### Work to be completed:
Can you copy out each of the lines below word for word, with nothing changed or left out?

### Dataset:
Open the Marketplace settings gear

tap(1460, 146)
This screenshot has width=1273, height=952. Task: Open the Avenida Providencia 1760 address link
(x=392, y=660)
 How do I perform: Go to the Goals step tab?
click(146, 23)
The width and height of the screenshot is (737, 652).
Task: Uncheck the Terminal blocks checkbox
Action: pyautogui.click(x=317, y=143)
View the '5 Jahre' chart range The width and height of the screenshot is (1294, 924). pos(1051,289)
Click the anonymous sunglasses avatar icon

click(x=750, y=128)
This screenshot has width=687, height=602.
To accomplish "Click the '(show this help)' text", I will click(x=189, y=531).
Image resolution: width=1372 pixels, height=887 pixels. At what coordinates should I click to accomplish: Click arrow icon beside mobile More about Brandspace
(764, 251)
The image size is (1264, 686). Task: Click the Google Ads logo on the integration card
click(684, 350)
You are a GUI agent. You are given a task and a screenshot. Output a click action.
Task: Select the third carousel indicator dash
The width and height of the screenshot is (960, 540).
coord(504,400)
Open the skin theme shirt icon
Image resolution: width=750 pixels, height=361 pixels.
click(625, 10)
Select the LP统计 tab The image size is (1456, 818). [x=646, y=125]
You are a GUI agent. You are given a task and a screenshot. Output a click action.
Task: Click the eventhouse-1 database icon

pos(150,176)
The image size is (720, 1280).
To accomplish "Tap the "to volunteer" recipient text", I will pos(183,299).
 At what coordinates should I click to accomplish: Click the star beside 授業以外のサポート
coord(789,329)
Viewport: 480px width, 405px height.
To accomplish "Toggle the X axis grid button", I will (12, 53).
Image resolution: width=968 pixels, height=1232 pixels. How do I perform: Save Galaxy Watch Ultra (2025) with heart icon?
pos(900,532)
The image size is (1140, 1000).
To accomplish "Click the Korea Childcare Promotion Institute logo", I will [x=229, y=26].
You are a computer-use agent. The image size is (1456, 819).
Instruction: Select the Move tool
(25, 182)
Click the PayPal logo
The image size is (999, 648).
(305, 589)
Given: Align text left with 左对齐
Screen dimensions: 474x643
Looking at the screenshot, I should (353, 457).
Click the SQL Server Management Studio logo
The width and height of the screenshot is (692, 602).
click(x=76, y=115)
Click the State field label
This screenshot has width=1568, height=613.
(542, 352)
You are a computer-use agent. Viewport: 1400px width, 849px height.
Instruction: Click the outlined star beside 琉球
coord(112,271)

### Full answer:
Open the Marketplace settings gear

tap(1460, 146)
This screenshot has width=1273, height=952. Task: Open the Avenida Providencia 1760 address link
(x=392, y=660)
 How do I perform: Go to the Goals step tab?
click(146, 23)
The width and height of the screenshot is (737, 652).
Task: Uncheck the Terminal blocks checkbox
Action: pyautogui.click(x=317, y=143)
View the '5 Jahre' chart range The width and height of the screenshot is (1294, 924). pos(1051,289)
Click the anonymous sunglasses avatar icon

click(x=750, y=128)
This screenshot has width=687, height=602.
To accomplish "Click the '(show this help)' text", I will click(x=189, y=531).
Image resolution: width=1372 pixels, height=887 pixels. At what coordinates should I click to accomplish: Click arrow icon beside mobile More about Brandspace
(764, 251)
The image size is (1264, 686). Task: Click the Google Ads logo on the integration card
click(684, 350)
You are a GUI agent. You are given a task and a screenshot. Output a click action.
Task: Select the third carousel indicator dash
The width and height of the screenshot is (960, 540).
coord(504,400)
Open the skin theme shirt icon
Image resolution: width=750 pixels, height=361 pixels.
click(625, 10)
Select the LP统计 tab The image size is (1456, 818). [x=646, y=125]
You are a GUI agent. You are given a task and a screenshot. Output a click action.
Task: Click the eventhouse-1 database icon

pos(150,176)
The image size is (720, 1280).
To accomplish "Tap the "to volunteer" recipient text", I will pos(183,299).
 At what coordinates should I click to accomplish: Click the star beside 授業以外のサポート
coord(789,329)
Viewport: 480px width, 405px height.
To accomplish "Toggle the X axis grid button", I will (12, 53).
Image resolution: width=968 pixels, height=1232 pixels. How do I perform: Save Galaxy Watch Ultra (2025) with heart icon?
pos(900,532)
The image size is (1140, 1000).
To accomplish "Click the Korea Childcare Promotion Institute logo", I will [x=229, y=26].
You are a computer-use agent. The image size is (1456, 819).
Instruction: Select the Move tool
(25, 182)
Click the PayPal logo
The image size is (999, 648).
(305, 589)
Given: Align text left with 左对齐
Screen dimensions: 474x643
Looking at the screenshot, I should (353, 457).
Click the SQL Server Management Studio logo
The width and height of the screenshot is (692, 602).
click(x=76, y=115)
Click the State field label
This screenshot has width=1568, height=613.
(542, 352)
You are a computer-use agent. Viewport: 1400px width, 849px height.
Instruction: Click the outlined star beside 琉球
coord(112,271)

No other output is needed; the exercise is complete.